Records
▬▬▬▬▬▬▬▬▬▬

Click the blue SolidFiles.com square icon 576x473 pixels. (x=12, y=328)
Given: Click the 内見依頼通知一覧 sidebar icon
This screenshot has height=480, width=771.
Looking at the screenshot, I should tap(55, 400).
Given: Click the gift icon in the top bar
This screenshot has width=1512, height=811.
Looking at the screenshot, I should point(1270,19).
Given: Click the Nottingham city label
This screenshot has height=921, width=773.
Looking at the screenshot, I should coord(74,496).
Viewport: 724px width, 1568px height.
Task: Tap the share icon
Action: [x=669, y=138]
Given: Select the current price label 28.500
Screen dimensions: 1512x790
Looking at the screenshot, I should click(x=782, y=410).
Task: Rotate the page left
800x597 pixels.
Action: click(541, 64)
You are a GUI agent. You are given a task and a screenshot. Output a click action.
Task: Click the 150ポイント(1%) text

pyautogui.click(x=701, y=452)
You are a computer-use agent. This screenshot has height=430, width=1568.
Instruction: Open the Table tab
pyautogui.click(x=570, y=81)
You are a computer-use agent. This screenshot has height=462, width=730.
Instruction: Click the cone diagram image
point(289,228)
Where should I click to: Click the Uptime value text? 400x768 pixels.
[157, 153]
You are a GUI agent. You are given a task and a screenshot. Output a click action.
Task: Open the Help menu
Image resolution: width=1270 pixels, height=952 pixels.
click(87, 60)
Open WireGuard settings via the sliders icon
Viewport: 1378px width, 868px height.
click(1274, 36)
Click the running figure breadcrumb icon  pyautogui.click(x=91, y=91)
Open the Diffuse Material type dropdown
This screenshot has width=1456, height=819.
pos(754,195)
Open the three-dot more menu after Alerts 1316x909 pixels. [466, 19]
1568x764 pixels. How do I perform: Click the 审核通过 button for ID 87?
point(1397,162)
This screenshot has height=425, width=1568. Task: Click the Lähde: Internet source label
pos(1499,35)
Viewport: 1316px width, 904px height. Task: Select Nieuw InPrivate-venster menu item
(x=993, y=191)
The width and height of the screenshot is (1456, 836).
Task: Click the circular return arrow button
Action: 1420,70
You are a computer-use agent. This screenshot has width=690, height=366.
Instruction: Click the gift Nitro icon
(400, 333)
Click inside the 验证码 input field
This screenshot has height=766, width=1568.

▬▬▬▬▬▬▬▬▬▬

» Your task:
Can you give the rows above as a numbered list with the blank lines dropped?

» Solution for this task:
1. Click the blue SolidFiles.com square icon 576x473 pixels. (x=12, y=328)
2. Given: Click the 内見依頼通知一覧 sidebar icon
3. This screenshot has height=480, width=771.
4. Looking at the screenshot, I should tap(55, 400).
5. Given: Click the gift icon in the top bar
6. This screenshot has width=1512, height=811.
7. Looking at the screenshot, I should point(1270,19).
8. Given: Click the Nottingham city label
9. This screenshot has height=921, width=773.
10. Looking at the screenshot, I should coord(74,496).
11. Viewport: 724px width, 1568px height.
12. Task: Tap the share icon
13. Action: [x=669, y=138]
14. Given: Select the current price label 28.500
15. Screen dimensions: 1512x790
16. Looking at the screenshot, I should click(x=782, y=410).
17. Task: Rotate the page left
18. 800x597 pixels.
19. Action: click(541, 64)
20. You are a GUI agent. You are given a task and a screenshot. Output a click action.
21. Task: Click the 150ポイント(1%) text
22. pyautogui.click(x=701, y=452)
23. You are a computer-use agent. This screenshot has height=430, width=1568.
24. Instruction: Open the Table tab
25. pyautogui.click(x=570, y=81)
26. You are a computer-use agent. This screenshot has height=462, width=730.
27. Instruction: Click the cone diagram image
28. point(289,228)
29. Where should I click to: Click the Uptime value text? 400x768 pixels.
30. [157, 153]
31. You are a GUI agent. You are given a task and a screenshot. Output a click action.
32. Task: Open the Help menu
33. Image resolution: width=1270 pixels, height=952 pixels.
34. click(87, 60)
35. Open WireGuard settings via the sliders icon
36. Viewport: 1378px width, 868px height.
37. click(1274, 36)
38. Click the running figure breadcrumb icon  pyautogui.click(x=91, y=91)
39. Open the Diffuse Material type dropdown
40. This screenshot has width=1456, height=819.
41. pos(754,195)
42. Open the three-dot more menu after Alerts 1316x909 pixels. [466, 19]
43. 1568x764 pixels. How do I perform: Click the 审核通过 button for ID 87?
44. point(1397,162)
45. This screenshot has height=425, width=1568. Task: Click the Lähde: Internet source label
46. pos(1499,35)
47. Viewport: 1316px width, 904px height. Task: Select Nieuw InPrivate-venster menu item
48. (x=993, y=191)
49. The width and height of the screenshot is (1456, 836).
50. Task: Click the circular return arrow button
51. Action: 1420,70
52. You are a computer-use agent. This screenshot has width=690, height=366.
53. Instruction: Click the gift Nitro icon
54. (400, 333)
55. Click inside the 验证码 input field
56. This screenshot has height=766, width=1568.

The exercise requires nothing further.